Danny R. Rose, Jr., MD
Yang Q, Duan J, Fan Z, Qu X, Xie Y, Nguyen C, et al. Early Detection and Quantification of Cerebral Venous Thrombosis by Magnetic Resonance Black-Blood Thrombus Imaging. Stroke. 2016
Cerebral venous sinus thrombosis (CVST) is a relatively rare form of stroke that typically affects young individuals. Improved methods of diagnosis and treatment have significantly improved outcomes of CVST, but current indirect noninvasive imaging that relies on visualizing venous flow perturbation can lead to delays that may result in increased morbidity and mortality. Magnetic resonance direct thrombus imaging (MRDTI) may improve upon this through its ability to visualize thrombus directly by exploiting the short T1 relaxation time of methemoglobin within the thrombus. To date there has been little study using this imaging modality in the cerebral venous system. Yang et al. sought to investigate the ability of MRDTI (using a so-called “black-blood MR technique” or “MRBTI”) to detect CVST in a prospective study comparing this technique to traditional diagnostic imaging.
Forty-seven patients with signs and symptoms suspicious for CVST were recruited for the study. All patients received CT, MR and Time of Flight MR venography, with five patients also receiving a contrast enhanced CT venogram as well. Two readers performed a consensus reading of all conventional imaging studies with full clinical and outcome information, with a total of 14 venous segments being assessed for thrombi based on the presence or absence of intraluminal filling defects. MRBTI was performed using 3D variable-flip-angle turbo spin echo on a 3.0T scanner. MRBTI images were randomized and presented to two independent readers who were blinded to the diagnostic/therapeutic management of the patients, clinical information and conventional imaging data. Image quality was rated on a 4 point scale with 4 being excellent with no relevant artifacts. The presence or absence of thrombus was recorded for each of the 14 segments assessed via conventional imaging. Patients with CVST detected by MRBTI were divided into two groups based on duration of clinical onset: ≤ 7 days and between 7-30 days.
With conventional imaging, a total of 116 thrombosed venous segments were identified among 23 patients. MRBTI correctly identified 113 out of 116 segments, resulting in a sensitivity of 97.4%. In 527 out of 531 segments, CVST was ruled out correctly with a specificity of 99.3%. Using patient based parameters MRBTI correctly identified all 23 patients with CVST. One false-positive and zero false-negatives were identified, resulting in a sensitivity of 100% and specificity of 95.8%. There were no issues with image quality—647 of 658 segments (98%) were diagnostic according to the 4 point rating scale, and the overall image quality score was 3.5±0.6. Signal-to-noise and contrast-to-noise ratio, another metric of image quality comparing the signal intensity of the thrombus to that of adjacent tissue, was found to have significant differences in all signal measurements taken.

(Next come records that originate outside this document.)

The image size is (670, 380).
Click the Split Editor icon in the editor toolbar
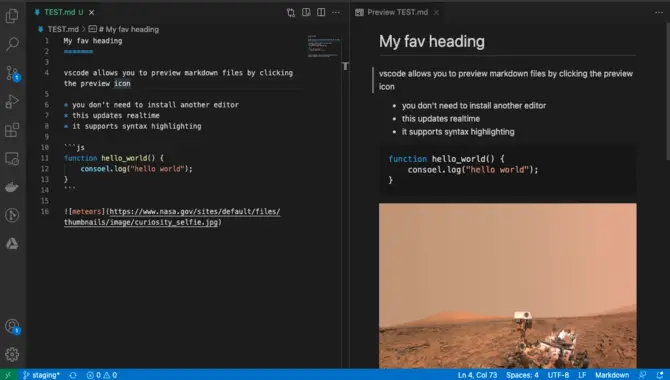(321, 12)
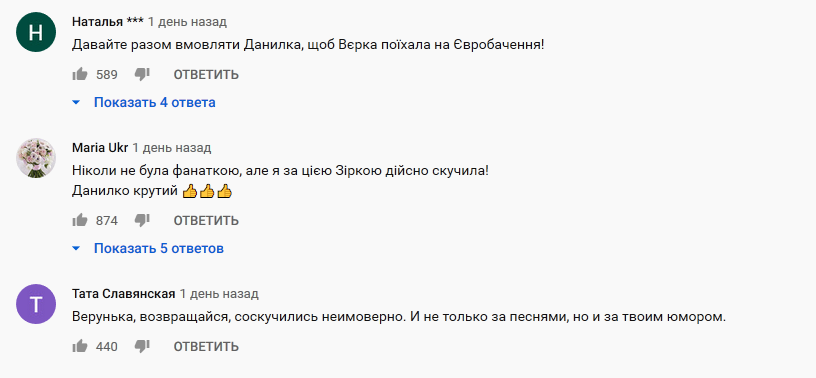Image resolution: width=816 pixels, height=378 pixels.
Task: Open Maria Ukr's flower bouquet avatar
Action: tap(36, 158)
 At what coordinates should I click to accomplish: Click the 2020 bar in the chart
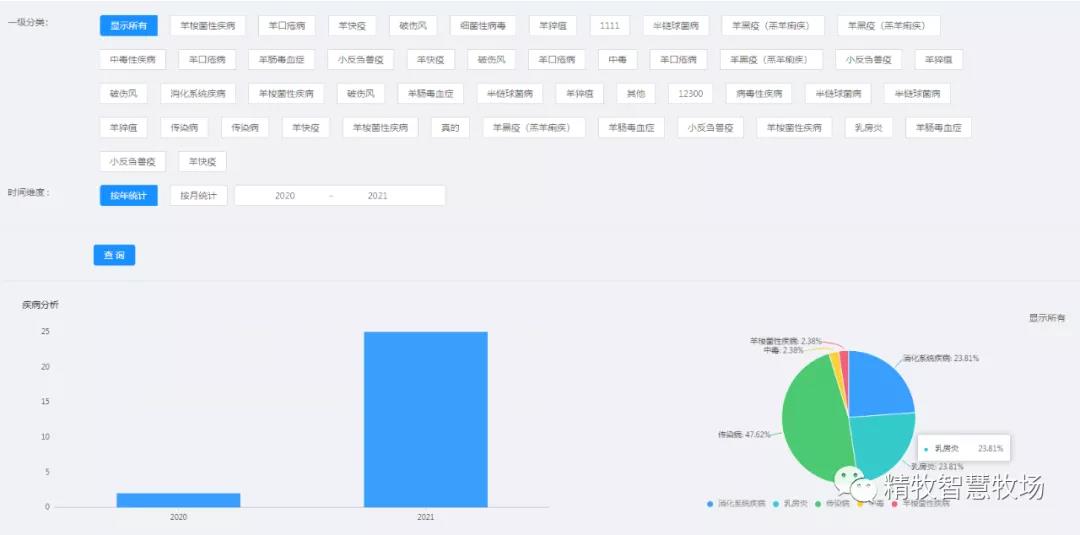click(178, 499)
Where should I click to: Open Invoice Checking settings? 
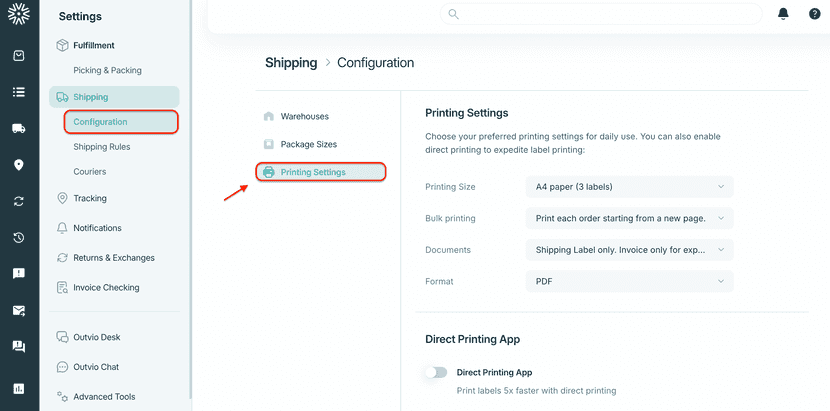click(x=106, y=288)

Utilizing MRBTI in CVST was found to approach the high diagnostic accuracy of conventional imaging in this small prospective study. Patients who stand to benefit most include those with renal impairment, which may serve as a contraindication to contrasted imaging, as well as pregnant patients and others where radiation exposure should be avoided. The utility of MRBTI may also extend to monitoring for thrombus progression/resolution, as this imaging modality is able to calculate thrombus volume as well. One significant limitation of the study that limits its widespread use is the use of a 3.0T MRI, which is seldom found outside of academic institutions and tertiary care centers. Other limitations to this study stem primarily stem from the use of a single center and small sample size, thus validation of this study in a multicenter prospective study with a larger enrollment is crucial.